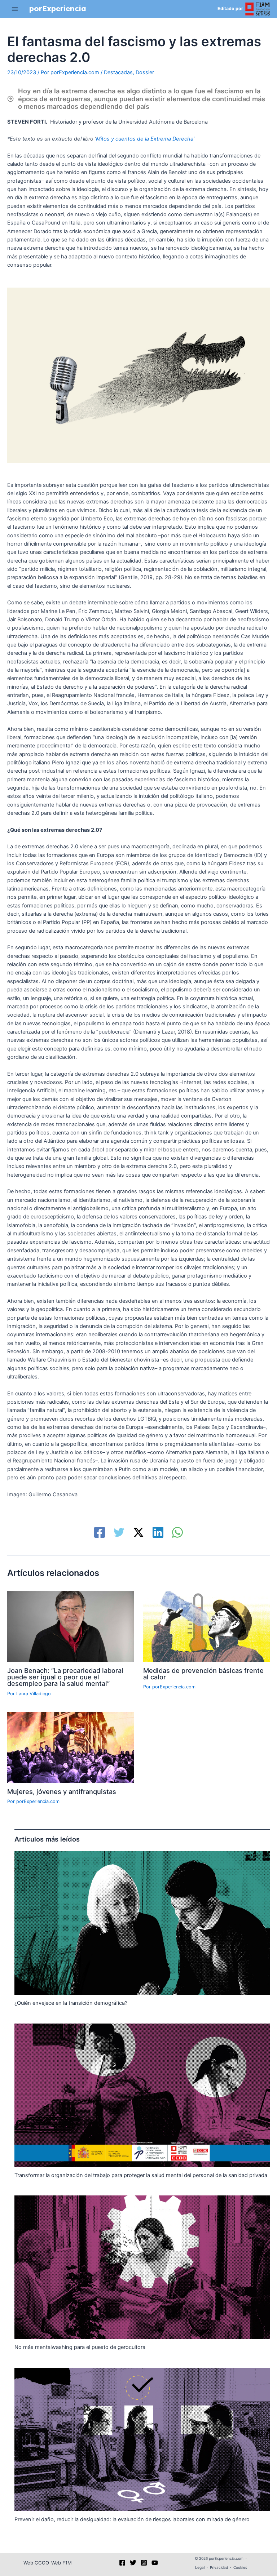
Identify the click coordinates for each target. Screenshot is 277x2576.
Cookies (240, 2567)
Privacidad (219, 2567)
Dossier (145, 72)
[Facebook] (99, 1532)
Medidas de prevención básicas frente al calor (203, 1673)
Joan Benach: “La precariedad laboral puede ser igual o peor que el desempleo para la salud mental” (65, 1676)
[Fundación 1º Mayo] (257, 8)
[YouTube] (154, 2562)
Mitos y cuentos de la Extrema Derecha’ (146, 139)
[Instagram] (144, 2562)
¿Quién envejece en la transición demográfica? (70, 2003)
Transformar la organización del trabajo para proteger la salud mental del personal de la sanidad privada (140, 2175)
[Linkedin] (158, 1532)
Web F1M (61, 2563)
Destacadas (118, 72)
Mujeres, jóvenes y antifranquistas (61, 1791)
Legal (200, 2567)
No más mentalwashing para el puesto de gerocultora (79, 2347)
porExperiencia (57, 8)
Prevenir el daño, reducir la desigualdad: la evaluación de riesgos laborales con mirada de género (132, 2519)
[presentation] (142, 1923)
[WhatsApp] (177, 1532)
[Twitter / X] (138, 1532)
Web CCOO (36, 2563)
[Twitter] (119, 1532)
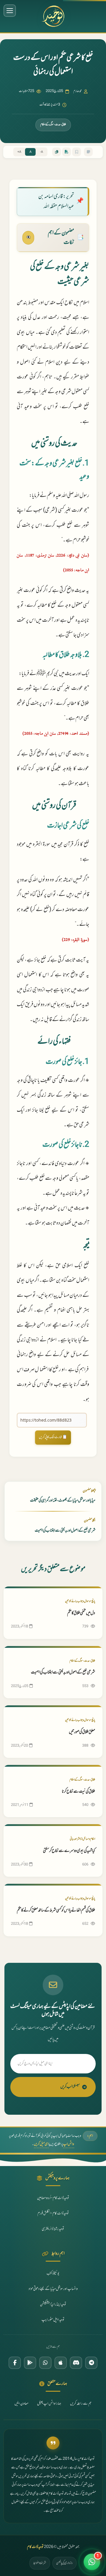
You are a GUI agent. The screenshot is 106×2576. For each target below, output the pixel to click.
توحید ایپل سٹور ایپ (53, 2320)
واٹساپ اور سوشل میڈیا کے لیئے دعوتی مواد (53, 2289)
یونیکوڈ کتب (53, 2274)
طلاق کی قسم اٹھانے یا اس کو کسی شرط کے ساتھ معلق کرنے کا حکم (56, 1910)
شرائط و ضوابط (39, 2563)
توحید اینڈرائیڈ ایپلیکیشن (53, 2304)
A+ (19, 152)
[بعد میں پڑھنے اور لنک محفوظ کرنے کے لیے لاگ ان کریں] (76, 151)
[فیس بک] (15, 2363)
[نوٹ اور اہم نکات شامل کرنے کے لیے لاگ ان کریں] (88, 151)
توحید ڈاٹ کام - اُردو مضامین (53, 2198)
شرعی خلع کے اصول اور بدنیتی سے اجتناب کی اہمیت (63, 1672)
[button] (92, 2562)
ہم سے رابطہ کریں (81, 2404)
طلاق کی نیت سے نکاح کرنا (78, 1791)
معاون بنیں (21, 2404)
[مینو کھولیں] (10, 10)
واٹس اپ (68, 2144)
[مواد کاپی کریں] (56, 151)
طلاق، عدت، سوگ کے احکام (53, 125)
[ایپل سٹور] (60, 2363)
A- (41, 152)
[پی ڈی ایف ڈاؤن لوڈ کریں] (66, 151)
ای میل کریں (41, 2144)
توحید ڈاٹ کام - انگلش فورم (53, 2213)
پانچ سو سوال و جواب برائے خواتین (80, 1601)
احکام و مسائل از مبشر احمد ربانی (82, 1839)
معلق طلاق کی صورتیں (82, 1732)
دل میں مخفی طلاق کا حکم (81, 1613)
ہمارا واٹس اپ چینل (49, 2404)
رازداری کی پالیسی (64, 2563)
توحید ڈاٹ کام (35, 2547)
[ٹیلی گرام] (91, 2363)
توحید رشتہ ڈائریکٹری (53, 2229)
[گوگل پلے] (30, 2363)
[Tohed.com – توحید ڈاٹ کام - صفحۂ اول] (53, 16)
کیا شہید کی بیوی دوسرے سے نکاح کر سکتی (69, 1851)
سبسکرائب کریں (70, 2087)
------------------------------------------------
[What is expected] Restate word for word every line from the top of the entries above to the line with "Medidas de prevención", inclusive, and skip any pictures.

[Exercise answer]
Identify the click coordinates for each target. Screenshot is 277x2576.
Cookies (240, 2567)
Privacidad (219, 2567)
Dossier (145, 72)
[Facebook] (99, 1532)
Medidas de prevención básicas frente al calor (203, 1673)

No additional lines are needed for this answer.